El análisis no paramétrico confirmó un efecto dependiente de la concentración de ácido peracético (PAA) sobre la severidad de las pudriciones: la prueba de Kruskal–Wallis mostró diferencias significativas entre tratamientos (χ² = 75,42, df = 4, p < 0,001) y, según el post hoc de Dunn (Figura 4), 80 ppm, 120 ppm y 150 ppm redujeron significativamente la severidad frente a 0 ppm y 40 ppm, mientras que 120 ppm y 150 ppm no difirieron entre sí. Este patrón es coherente con la literatura poscosecha que describe que el desempeño de sanitizantes/oxidantes como el PAA suele presentar umbrales operativos y mesetas de respuesta cuando se alcanza una exposición suficiente para limitar el establecimiento y/o el crecimiento superficial de hongos asociados a pudriciones, especialmente bajo escenarios de alta humedad (Feliziani et al., 2016; Jin & Adhikari, 2025). En banano, la pudrición de corona se reconoce como un problema multifactorial y frecuentemente asociado a complejos fúngicos, por lo que una reducción consistente de severidad a 120 – 150 ppm bajo el protocolo de inmersión evaluado sugiere un rango funcional para disminuir el desarrollo del complejo de pudrición en condiciones poscosecha, sin implicar “control total” en todos los escenarios (Schouten et al., 2025; Jaramillo-Aguilar et al., 2024). La ausencia de diferencias significativas entre 120 ppm y 150 ppm (Figura 4) puede interpretarse como una aproximación a la concentración mínima eficaz en las condiciones del ensayo, mientras que 150 ppm podría sostenerse como concentración operativa por robustez ante variación típica de planta (p. ej., demanda oxidante y caídas de concentración en el baño), lo cual es consistente con reportes en otros frutos donde tratamientos con PAA reducen enfermedades poscosecha cuando se aplican con concentraciones y tiempos de contacto adecuados (Sisquella et al., 2013; Saito et al., 2021).
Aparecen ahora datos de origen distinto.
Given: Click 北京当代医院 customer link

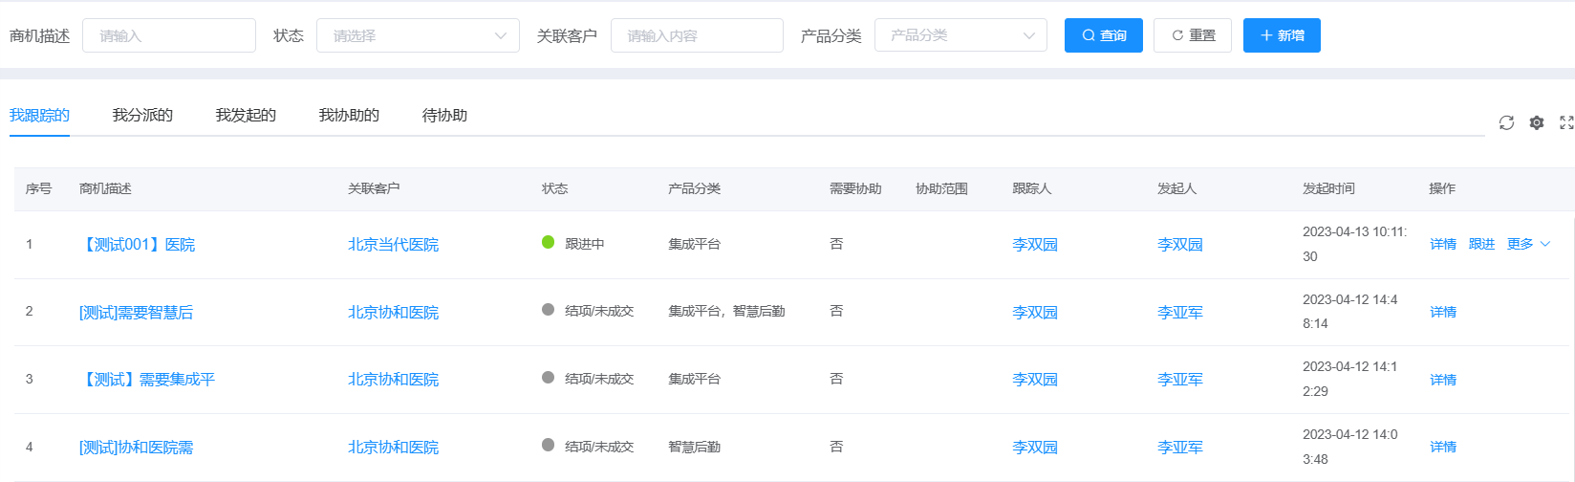Looking at the screenshot, I should [393, 245].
Un aspecto adicional relevante es la robustez operacional del ácido peracético (PAA) bajo condiciones de packing, dado que la eficacia observada con 80–150 ppm no depende únicamente de la dosis nominal, sino de mantener una concentración efectiva a lo largo del proceso. En este estudio, la concentración del baño se verificó periódicamente y se reajustó cuando disminuía, lo cual es consistente con la evidencia que señala que sanitizantes oxidantes como el PAA pueden sufrir caídas por “demanda oxidante” y por el uso continuado, afectando la repetibilidad del control si no se gestionan como variables de proceso. En ese marco, el mejor desempeño de 120–150 ppm puede interpretarse como un rango más “estable” frente a variabilidad operativa, especialmente cuando el objetivo es reducir el avance de pudriciones en corona bajo incubación húmeda, donde diferencias pequeñas en exposición pueden amplificarse. Además, considerando que la pudrición de corona corresponde a un complejo fúngico y no a un patógeno único, la respuesta al PAA puede reflejar tanto la reducción del inóculo superficial como diferencias de tolerancia entre géneros, lo que refuerza la pertinencia de intervenciones de amplio espectro y la necesidad de estandarizar variables críticas (tiempo de contacto, temperatura del baño, control/renovación de la solución) para lograr resultados consistentes a escala comercial (Feliziani et al., 2016; Jin & Adhikari, 2025; Wang et al., 2024).